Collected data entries
────────────────

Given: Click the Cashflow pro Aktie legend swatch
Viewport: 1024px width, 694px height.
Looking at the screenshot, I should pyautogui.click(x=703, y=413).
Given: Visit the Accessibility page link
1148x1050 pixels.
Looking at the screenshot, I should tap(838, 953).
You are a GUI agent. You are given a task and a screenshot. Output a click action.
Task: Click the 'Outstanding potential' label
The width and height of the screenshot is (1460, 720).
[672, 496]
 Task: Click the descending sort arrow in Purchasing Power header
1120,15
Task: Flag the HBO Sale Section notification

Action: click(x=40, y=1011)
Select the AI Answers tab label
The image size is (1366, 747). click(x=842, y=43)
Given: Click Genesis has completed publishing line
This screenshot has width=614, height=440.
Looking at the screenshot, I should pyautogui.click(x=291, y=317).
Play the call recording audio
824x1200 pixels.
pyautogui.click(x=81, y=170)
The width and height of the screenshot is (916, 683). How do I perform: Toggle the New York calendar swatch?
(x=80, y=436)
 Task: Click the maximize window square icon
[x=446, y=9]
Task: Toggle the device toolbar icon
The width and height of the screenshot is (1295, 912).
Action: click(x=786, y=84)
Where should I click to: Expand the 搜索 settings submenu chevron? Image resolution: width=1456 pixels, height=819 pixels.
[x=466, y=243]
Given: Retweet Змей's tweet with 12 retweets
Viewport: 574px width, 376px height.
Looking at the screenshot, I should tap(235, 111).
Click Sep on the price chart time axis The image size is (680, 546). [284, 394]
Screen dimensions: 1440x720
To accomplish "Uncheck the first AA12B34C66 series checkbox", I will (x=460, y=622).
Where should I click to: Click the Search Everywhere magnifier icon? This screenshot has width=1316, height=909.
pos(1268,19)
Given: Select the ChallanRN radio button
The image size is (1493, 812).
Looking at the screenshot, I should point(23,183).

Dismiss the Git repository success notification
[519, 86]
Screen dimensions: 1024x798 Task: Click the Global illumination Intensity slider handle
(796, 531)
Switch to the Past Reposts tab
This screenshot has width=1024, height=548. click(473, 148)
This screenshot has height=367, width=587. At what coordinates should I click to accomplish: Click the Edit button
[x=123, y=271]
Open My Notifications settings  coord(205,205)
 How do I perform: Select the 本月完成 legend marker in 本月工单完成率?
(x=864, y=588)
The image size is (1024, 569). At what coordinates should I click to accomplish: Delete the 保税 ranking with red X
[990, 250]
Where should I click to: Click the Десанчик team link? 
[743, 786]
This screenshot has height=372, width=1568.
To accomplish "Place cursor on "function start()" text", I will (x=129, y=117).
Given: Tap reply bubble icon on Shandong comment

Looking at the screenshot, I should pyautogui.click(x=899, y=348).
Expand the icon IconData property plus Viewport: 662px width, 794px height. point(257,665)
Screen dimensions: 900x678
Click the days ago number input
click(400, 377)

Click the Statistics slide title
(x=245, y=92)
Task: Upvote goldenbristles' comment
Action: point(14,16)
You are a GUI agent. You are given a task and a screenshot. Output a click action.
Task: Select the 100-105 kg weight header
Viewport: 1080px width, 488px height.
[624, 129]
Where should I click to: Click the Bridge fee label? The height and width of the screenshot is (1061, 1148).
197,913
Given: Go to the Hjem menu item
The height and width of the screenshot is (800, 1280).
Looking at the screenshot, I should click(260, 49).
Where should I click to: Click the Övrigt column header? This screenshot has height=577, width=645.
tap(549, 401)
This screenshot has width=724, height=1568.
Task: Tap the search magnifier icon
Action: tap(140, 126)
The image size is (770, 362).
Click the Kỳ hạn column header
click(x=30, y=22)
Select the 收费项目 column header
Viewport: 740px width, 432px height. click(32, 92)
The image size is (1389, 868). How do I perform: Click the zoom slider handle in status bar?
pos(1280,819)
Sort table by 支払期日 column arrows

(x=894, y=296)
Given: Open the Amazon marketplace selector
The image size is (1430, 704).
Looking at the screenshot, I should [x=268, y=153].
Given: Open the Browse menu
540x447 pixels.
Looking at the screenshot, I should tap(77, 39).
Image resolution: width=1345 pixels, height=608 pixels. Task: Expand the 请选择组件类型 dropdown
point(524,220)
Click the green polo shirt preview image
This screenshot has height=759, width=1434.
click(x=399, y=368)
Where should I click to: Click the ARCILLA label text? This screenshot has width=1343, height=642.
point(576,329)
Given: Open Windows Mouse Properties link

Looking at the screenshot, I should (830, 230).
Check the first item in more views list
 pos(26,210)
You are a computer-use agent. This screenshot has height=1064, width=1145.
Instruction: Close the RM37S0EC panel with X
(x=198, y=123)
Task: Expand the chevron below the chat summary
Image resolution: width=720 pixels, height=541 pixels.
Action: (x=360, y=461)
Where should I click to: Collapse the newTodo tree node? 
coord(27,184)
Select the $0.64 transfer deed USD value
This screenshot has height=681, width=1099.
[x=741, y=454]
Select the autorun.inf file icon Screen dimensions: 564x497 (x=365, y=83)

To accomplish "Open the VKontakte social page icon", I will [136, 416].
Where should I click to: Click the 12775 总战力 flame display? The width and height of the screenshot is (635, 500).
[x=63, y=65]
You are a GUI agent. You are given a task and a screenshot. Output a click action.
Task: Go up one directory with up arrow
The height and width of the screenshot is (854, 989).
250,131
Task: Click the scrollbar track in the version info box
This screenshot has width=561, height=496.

────────────────

- **Problem statement**: State how many lines of the records above contain "will", with no words besides the number.

- **Answer space**: 3